* **TEXTO DE REFERÊNCIA**:
········

A defesa desse pretenso direito – nos locais onde são realizados os eventos desportivos – é equivocada, haja vista que se aplica com um único fundamento para duas realidades radicalmente diversas: a ingestão moderada da “cervejinha” como forma de lazer e o seu consumo pelo torcedor enquanto assistente presente do espetáculo.
Isso porque, como é do conhecimento de todos, apesar de considerada uma droga lícita, o álcool irreverentemente absorvido torna-se tóxico, perigoso e agressivo ao organismo, causando, dentre outros sintomas, euforia desmedida, depressões, excitações e alucinações.
Anote-se que, no caso do torcedor partícipe do evento desportivo, antes, durante e após a realização das partidas, ele tem estatutariamente garantido direito à segurança e à qualidade dos produtos vendidos no local (Lei nº 10.671, de 15.05.2003).
Portanto, levando-se em consideração que a missão fundamental da lei é garantir a convivência ordenada e pacífica do plano de vida coletivo, resta patente a falta de coerência harmônica entre os direitos assegurados aos torcedores partícipes do evento esportivo e a permissibilidade legal para o consumo da bebida alcoólica nos estádios e ginásios, ainda mais quando se contrapõem a isso tudo as reiteradas declarações das nossas autoridades no que diz respeito ao percentual expressivo das ocorrências policiais relacionadas à ingestão do álcool.
Não à-toa, a Assembléia paulista, com fundamento na Constituição Federal, que permite ao Estado-membro legislar, concorrentemente, sobre direito econômico (art. 24, I), produção e consumo (art. 24, V) e proteção e defesa da saúde (art. 24, XII), editou a Lei nº 9.470, de 27.12.1996, que, dentre outras disposições, proibiu a venda, a distribuição ou utilização de bebidas alcoólicas nos estádios de futebol e ginásios de esportes, a um raio de 200 (duzentos) metros de distância das suas entradas (arts. 5º, I, e 6º).

········

* **COMPLETE O SEGUINTE**:
(a) Transcreva, do texto sobre o consumo de álcool nos estádios, o trecho que vai de "Não à-toa, a" até "5º, I, e 6º).".
(b) Indique se cada afirmação abaixo está de acordo com o texto sobre o consumo de álcool nos estádios, respondendo sim ou não e citando as palavras do texto que decidem a questão.
(i) A Lei nº 9.470 proibiu a venda de bebidas alcoólicas num raio de 200 metros das entradas dos estádios e ginásios.
(ii) O álcool é considerado uma droga ilícita.
(iii) O direito do torcedor à segurança é garantido somente durante a realização das partidas.
(c) Prossiga o texto sobre o consumo de álcool nos estádios a partir do ponto em que ele termina.
As linhas não têm qualquer papel nesta atividade.

* **DADOS DE ENTRADA**:
········

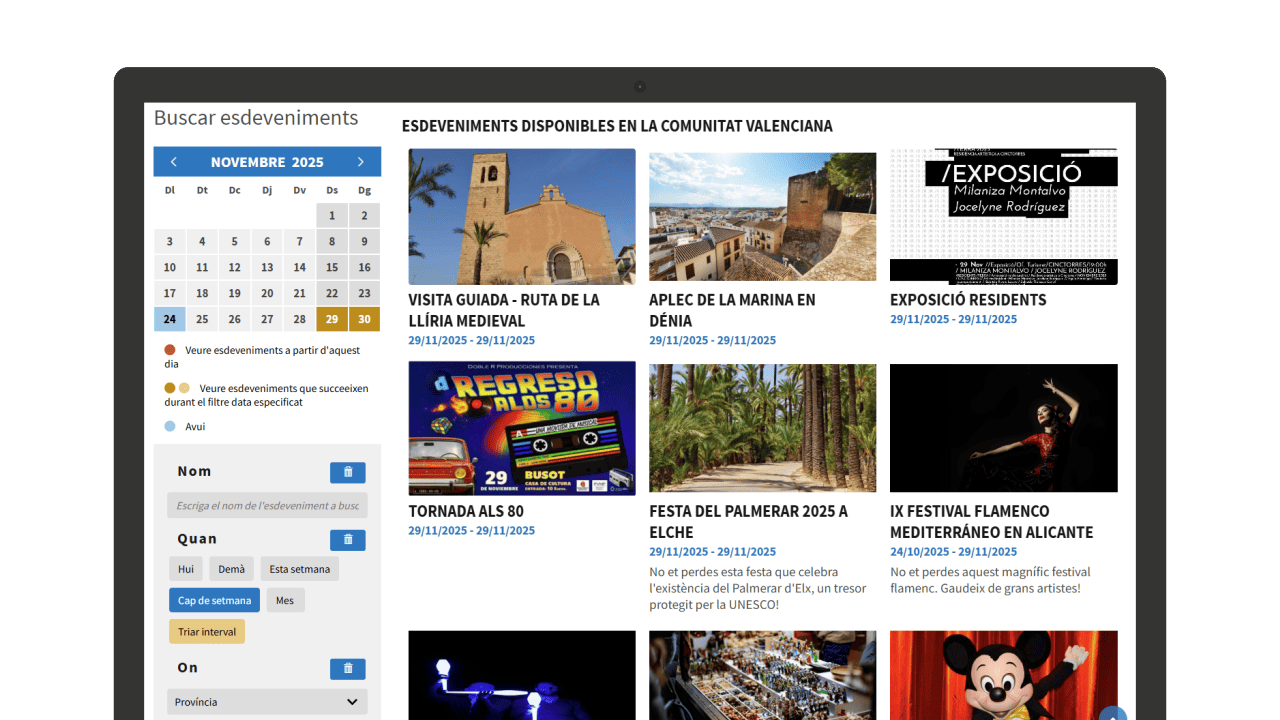
Task: Select today's date 24 in calendar
Action: pyautogui.click(x=170, y=320)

········

* **RESPOSTAS POR ITEM**:
(a)
Não à-toa, a Assembléia paulista, com fundamento na Constituição Federal, que permite ao Estado-membro legislar, concorrentemente, sobre direito econômico (art. 24, I), produção e consumo (art. 24, V) e proteção e defesa da saúde (art. 24, XII), editou a Lei nº 9.470, de 27.12.1996, que, dentre outras disposições, proibiu a venda, a distribuição ou utilização de bebidas alcoólicas nos estádios de futebol e ginásios de esportes, a um raio de 200 (duzentos) metros de distância das suas entradas (arts. 5º, I, e 6º).

(b)
(i) Sim: "a um raio de 200 (duzentos) metros de distância das suas entradas".
(ii) Não: "apesar de considerada uma droga lícita".
(iii) Não: "antes, durante e após a realização das partidas".

(c)
Vale o registro de que, no território nacional, a Lei nº 6.368, de 21.10.1976, embora não proibisse a comercialização das bebidas alcoólicas, obrigava, dentre outros, também os dirigentes de estabelecimentos recreativos e esportivos, nos recintos ou imediações de suas atividades, a adotarem, de comum acordo e sob orientação técnica de autoridades especializadas, todas as medidas necessárias à prevenção do uso indevido de substâncias entorpecentes ou que determinem dependência física.
Atualmente, a Lei nº 11.343, de 22.08.2006, de maneira mais ampla ainda, dispõe como um dos princípios do Sistema Nacional de Políticas Públicas sobre Drogas – Sisnad – “a promoção dos valores éticos, culturais e de cidadania do povo brasileiro, reconhecendo-os como fatores de proteção para o uso indevido de drogas e outros comportamentos correlacionados;”.
Comparativamente, é interessante citar a Lei portuguesa nº 38, de 04.08.1998, sobre medidas preventivas e punitivas em caso de manifestações de violências associadas ao desporto, que permite às autoridades policiais submeterem “ (…) a testes os indivíduos que, manifestando comportamentos violentos ou que possam pôr em perigo a segurança do espetáculo, apresentem indícios de estarem sob a influência do álcool, devendo ser vedado o acesso a recintos desportivos àqueles cujos testes se revelem positivos e a todos os que recusem submeter-se aos mesmos.”.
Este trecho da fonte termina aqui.